## START PAGE

Use this option for strings that should be considered unbreakable. For example, your dataset might include a field called City that contains strings such as ‘New York’ and ‘Los Angeles’. If you mark this field as Keyword, then the term will be searched for in its entirety, rather than broken into single-word search terms (which would lead to wrong results later).

Multi-Valued

The Multi-Valued switch can be used when a field in your file contains an array of values, typically separated by a delimiter. For example, you might have an email field that contains mario@bros.io|mario.bros@mail.io|info@mario.io. By switching the Multi-Valued switch to ‘on’, you can parse these three values as separate email addresses, which is useful for search and analysis.

Advanced Mapping

The Advanced Mapping switch gives advanced users the option to add a JSON object to define the mapping in Elasticsearch format. For example, selecting Date and switching the Advanced Mapping switch to ‘on’ would allow you to define one or more parsing formats for the date field, such as {"format":"yyyy-MM-dd HH:mm"}. These formats must match the actual structure of the date in the source documents, otherwise the import will not complete. For more information about date formats, see the Elasticsearch documentation.

After you configure the mapping details, click Import.

You can save this import configuration as a template, so that you can reuse it during a future import. To reuse it, click Select a template (optional) when you are selecting the next file to import.

If you need to edit a template later, you can modify it and save it as a new template.

Step 2d: Completion

image

After the import is complete, the results are displayed.

If errors are displayed to indicate that certain documents (rows) are not conforming to your mappings, you can return to step 2 and adjust the mappings.

Datasource reflection jobs

Each datasource reflection job is defined by a configuration. Configurations can be managed on the Datasource Reflection Jobs page:

image

Each job can be either scheduled to run periodically by using a cron syntax or can be run manually from the Jobs page. The following actions can be performed on the Jobs page:

  • Add a new job

  • Edit an existing job

  • Manually run a job

  • Delete a job configuration

  • Clone a job configuration

  • Enable or disable a scheduled job

Defining a new datasource reflection job

To define a new datasource reflection job, complete the following steps:

Step 1: Data input

image

Give a name and a description (optional) to the job, then select a datasource and write the query.

If you are selecting a virtual index as a datasource, then start with the default query for that virtual index.

Writing a query

The query defined in the reflection configuration is written in the datasource language.

## END PAGE

→ **TASK REQUIREMENTS**
In the page on data import and reflection jobs, what are the two ways a datasource reflection job can be run?

## START INFORMATION PROVIDED

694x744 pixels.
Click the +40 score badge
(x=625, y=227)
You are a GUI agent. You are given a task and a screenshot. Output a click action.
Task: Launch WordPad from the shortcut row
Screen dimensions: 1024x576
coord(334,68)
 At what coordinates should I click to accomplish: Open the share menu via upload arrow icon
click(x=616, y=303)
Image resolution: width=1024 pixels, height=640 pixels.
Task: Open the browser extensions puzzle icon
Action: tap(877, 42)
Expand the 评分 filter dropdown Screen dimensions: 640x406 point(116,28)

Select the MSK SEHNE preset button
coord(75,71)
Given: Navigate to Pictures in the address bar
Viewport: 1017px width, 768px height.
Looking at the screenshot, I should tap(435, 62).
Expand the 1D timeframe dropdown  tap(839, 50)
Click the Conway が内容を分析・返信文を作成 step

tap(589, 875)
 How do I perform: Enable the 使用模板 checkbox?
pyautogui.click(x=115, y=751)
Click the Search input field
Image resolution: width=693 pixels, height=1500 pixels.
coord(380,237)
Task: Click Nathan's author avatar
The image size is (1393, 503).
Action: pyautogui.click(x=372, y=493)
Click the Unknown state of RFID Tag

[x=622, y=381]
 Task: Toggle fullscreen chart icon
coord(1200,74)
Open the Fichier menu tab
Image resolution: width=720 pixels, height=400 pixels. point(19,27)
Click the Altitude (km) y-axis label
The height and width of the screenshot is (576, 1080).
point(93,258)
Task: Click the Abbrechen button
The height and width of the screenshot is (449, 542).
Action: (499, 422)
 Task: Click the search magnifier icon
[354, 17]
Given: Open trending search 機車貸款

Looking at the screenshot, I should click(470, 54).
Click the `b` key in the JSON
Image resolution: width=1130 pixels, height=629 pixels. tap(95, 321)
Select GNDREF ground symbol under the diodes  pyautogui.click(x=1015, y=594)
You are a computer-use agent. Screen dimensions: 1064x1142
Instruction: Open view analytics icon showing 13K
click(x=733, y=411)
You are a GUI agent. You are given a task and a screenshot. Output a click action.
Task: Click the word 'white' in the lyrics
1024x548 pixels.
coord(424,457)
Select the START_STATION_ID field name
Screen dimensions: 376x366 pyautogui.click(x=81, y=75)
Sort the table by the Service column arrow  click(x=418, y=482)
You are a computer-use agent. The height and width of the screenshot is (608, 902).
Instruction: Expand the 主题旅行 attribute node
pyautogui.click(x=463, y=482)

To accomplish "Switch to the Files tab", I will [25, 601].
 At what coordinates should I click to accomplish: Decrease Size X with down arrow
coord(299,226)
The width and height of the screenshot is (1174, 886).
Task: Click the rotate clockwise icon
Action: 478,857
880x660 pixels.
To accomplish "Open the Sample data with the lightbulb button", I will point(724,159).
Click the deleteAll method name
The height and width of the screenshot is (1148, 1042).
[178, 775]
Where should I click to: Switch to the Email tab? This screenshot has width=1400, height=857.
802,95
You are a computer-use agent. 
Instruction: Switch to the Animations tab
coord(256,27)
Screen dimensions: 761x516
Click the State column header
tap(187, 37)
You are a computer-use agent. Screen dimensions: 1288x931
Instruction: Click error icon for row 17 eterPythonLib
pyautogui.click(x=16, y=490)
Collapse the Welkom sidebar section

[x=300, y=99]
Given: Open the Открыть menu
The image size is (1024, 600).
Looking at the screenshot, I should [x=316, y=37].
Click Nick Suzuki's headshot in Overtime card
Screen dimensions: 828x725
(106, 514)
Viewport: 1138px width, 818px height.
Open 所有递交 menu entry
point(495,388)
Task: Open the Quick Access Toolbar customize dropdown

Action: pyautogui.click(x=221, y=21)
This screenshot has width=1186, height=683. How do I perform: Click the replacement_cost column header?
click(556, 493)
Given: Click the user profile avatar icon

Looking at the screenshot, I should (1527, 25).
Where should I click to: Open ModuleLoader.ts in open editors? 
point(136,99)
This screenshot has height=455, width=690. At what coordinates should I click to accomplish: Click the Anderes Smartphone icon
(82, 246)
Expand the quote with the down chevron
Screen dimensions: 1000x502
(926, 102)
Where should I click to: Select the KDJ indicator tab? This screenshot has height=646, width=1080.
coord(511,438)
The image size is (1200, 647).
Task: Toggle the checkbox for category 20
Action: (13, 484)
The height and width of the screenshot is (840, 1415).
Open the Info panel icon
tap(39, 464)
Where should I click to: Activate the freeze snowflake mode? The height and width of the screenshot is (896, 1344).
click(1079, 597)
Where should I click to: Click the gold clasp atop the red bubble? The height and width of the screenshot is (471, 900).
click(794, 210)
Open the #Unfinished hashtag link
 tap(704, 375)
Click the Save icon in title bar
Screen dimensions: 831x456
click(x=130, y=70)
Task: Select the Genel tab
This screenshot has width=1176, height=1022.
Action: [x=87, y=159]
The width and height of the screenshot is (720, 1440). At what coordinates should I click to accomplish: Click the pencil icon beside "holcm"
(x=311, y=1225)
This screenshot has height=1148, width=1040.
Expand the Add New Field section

## END INFORMATION PROVIDED

→ **RESPONSE TO THIS EXERCISE**
It can be scheduled to run periodically by using a cron syntax, or it can be run manually from the Jobs page.